⟨

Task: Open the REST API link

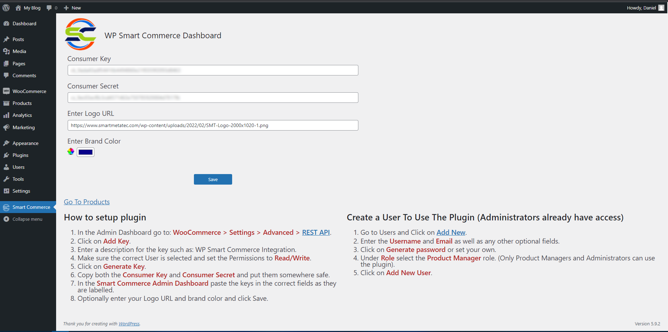Action: (x=316, y=232)
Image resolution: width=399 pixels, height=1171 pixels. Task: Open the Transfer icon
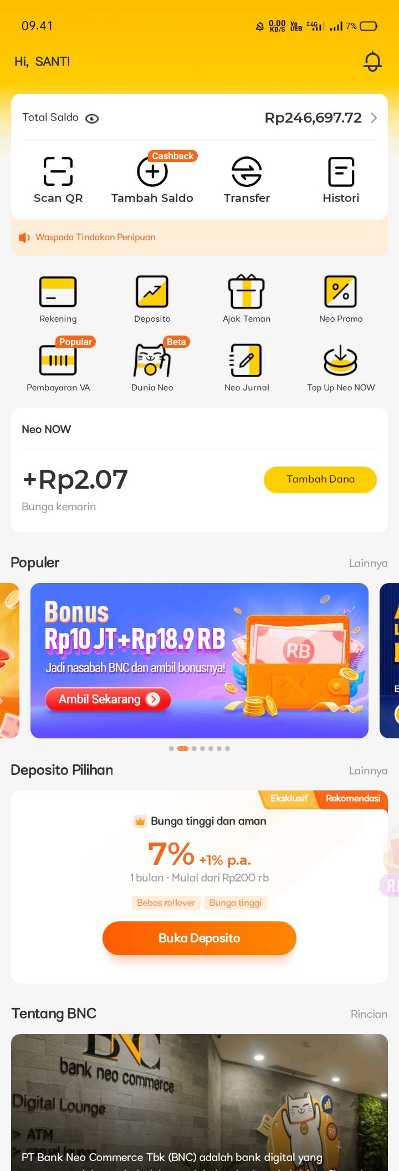pos(247,171)
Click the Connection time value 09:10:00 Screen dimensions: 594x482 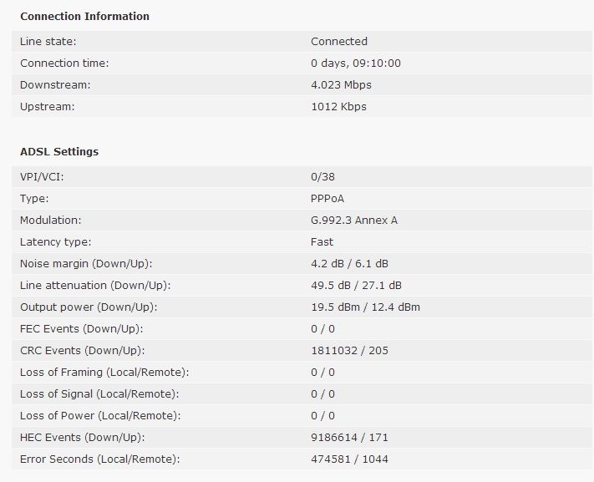point(377,63)
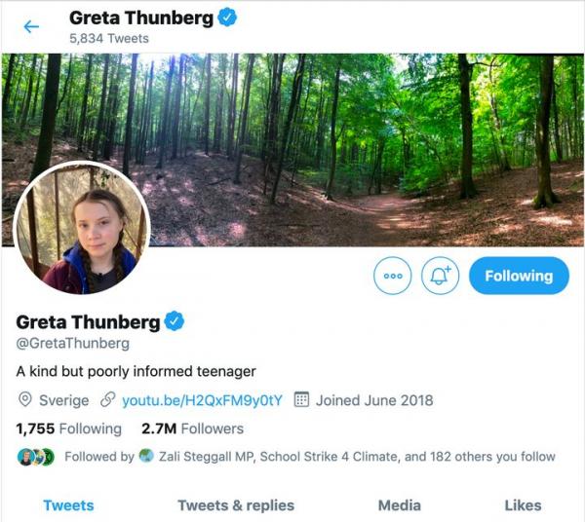Go back using the blue arrow
This screenshot has height=522, width=585.
[x=31, y=27]
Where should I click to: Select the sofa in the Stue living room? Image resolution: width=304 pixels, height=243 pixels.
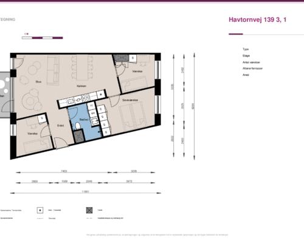54,70
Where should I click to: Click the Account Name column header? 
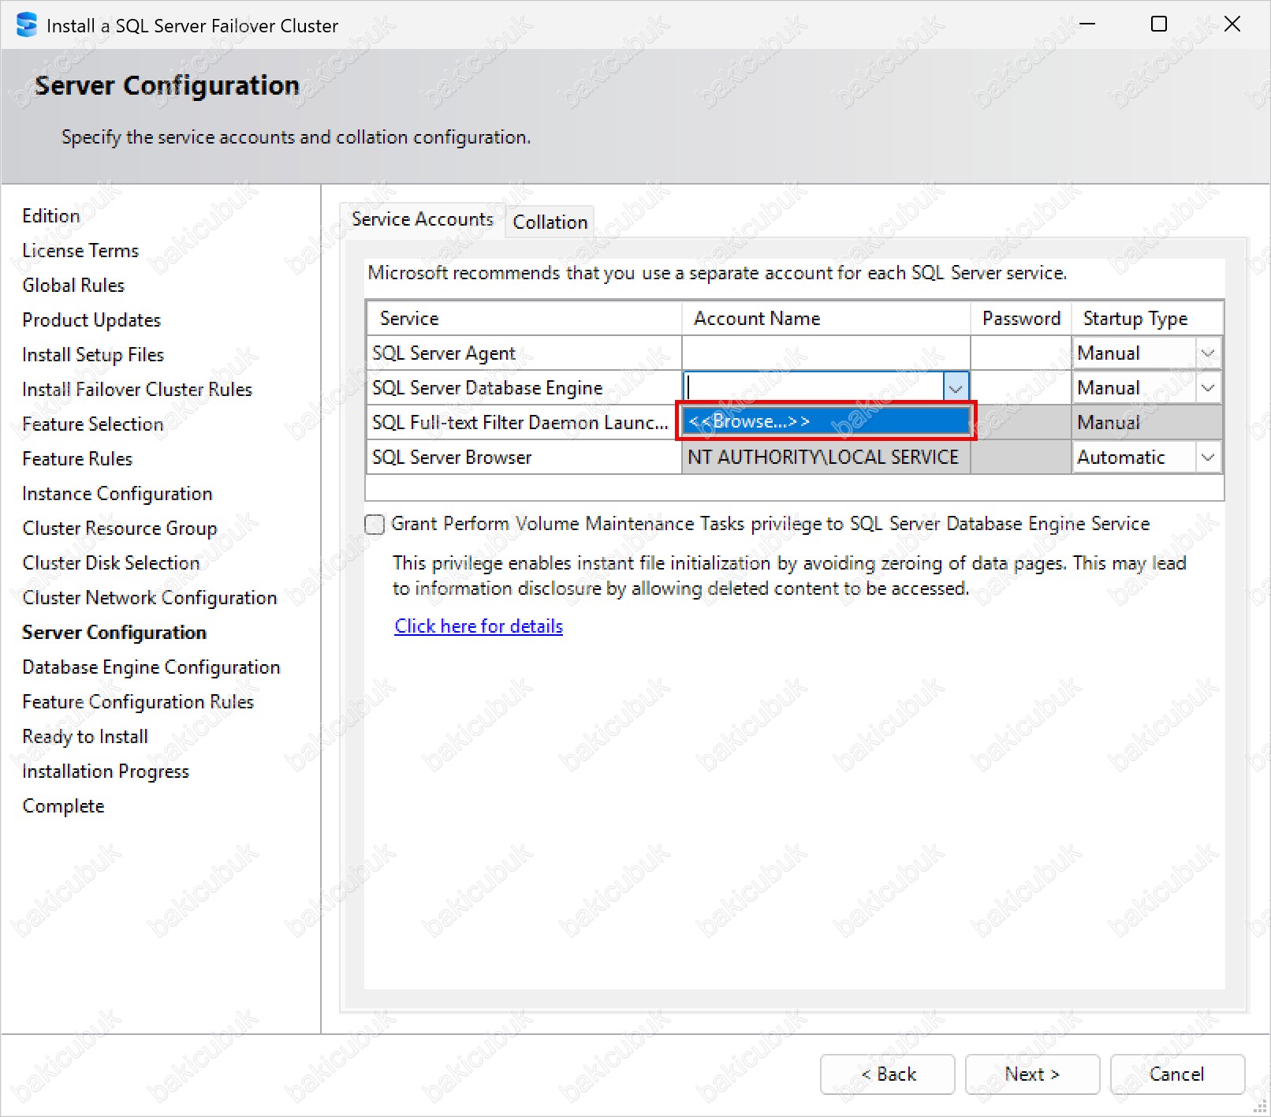point(825,319)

⟩

What you have to do: Transcribe exactly the lines running from the line with "Where should I click to: Click" to the last line of the entries. Pictures stay out of the copy.

Result of the exercise:
Where should I click to: Click the Account Name column header? 
point(825,319)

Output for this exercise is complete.